» HOW TO COMPLETE THIS TASK
Repeat, exactly as they appear, the lines from the one with "This screenshot has" through the last line of the entries below, but none of the pictures.

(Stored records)

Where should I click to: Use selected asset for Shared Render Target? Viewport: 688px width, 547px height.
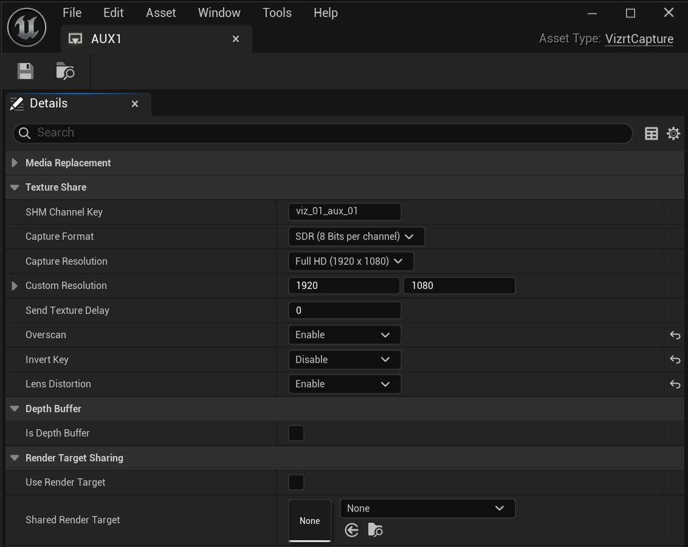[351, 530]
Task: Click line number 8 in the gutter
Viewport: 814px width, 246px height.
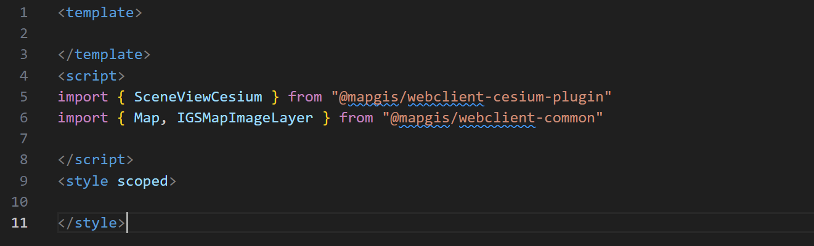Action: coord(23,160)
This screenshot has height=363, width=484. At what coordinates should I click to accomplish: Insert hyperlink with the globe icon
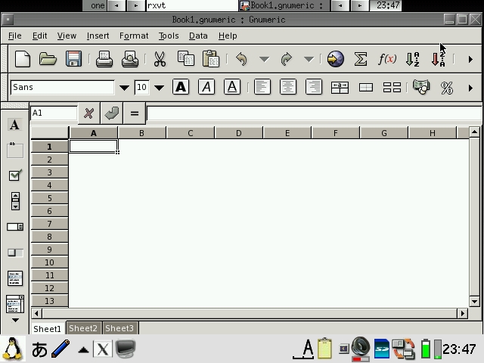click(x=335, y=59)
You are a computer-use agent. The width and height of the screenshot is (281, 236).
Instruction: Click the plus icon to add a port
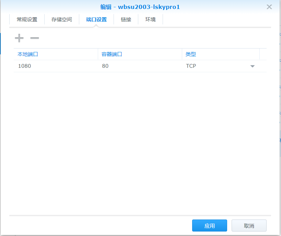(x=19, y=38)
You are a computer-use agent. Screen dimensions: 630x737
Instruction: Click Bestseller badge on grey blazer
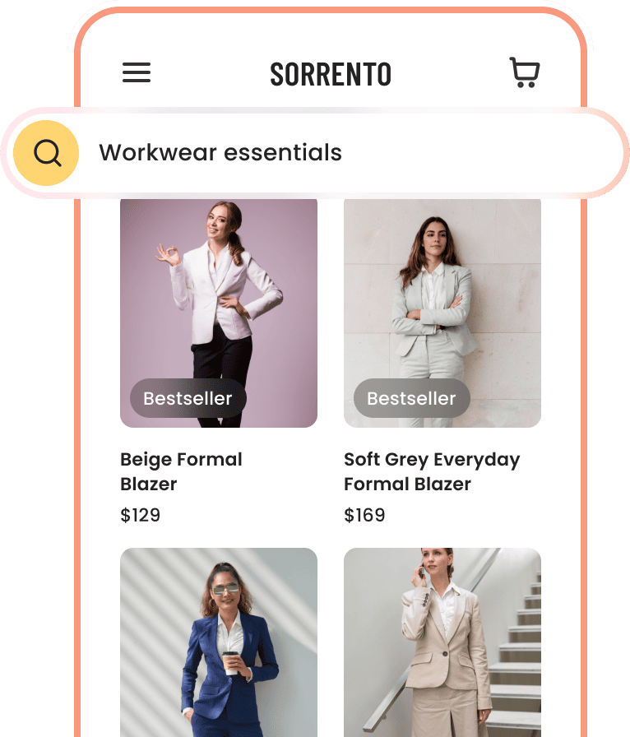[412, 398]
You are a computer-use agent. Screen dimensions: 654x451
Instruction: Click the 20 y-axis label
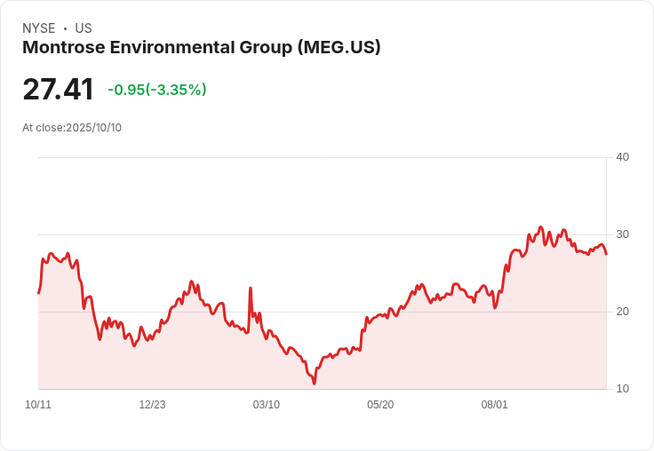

» OUTPUT OF THE EXERCISE
This screenshot has height=363, width=484. At what coordinates should I click to accomplish: Insert hyperlink with the globe icon
click(x=335, y=59)
You are a computer-use agent. The width and height of the screenshot is (281, 236).
Instruction: Click the plus icon to add a port
(x=19, y=38)
You are a computer-use agent. Screen dimensions: 630x737
Instruction: Click Bestseller badge on grey blazer
[412, 398]
You are a computer-use agent. Screen dimensions: 654x451
Instruction: Click the 20 y-axis label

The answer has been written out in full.